● **DIRECTIONS FOR THIS TASK**
Each entry needs to be duplicated exactly.

Stored data

•••

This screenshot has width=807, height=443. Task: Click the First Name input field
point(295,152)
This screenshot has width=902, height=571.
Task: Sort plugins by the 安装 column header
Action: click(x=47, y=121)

•••

● **TASK OUTPUT**
This screenshot has width=807, height=443. Task: Click the First Name input field
point(295,152)
This screenshot has width=902, height=571.
Task: Sort plugins by the 安装 column header
Action: click(x=47, y=121)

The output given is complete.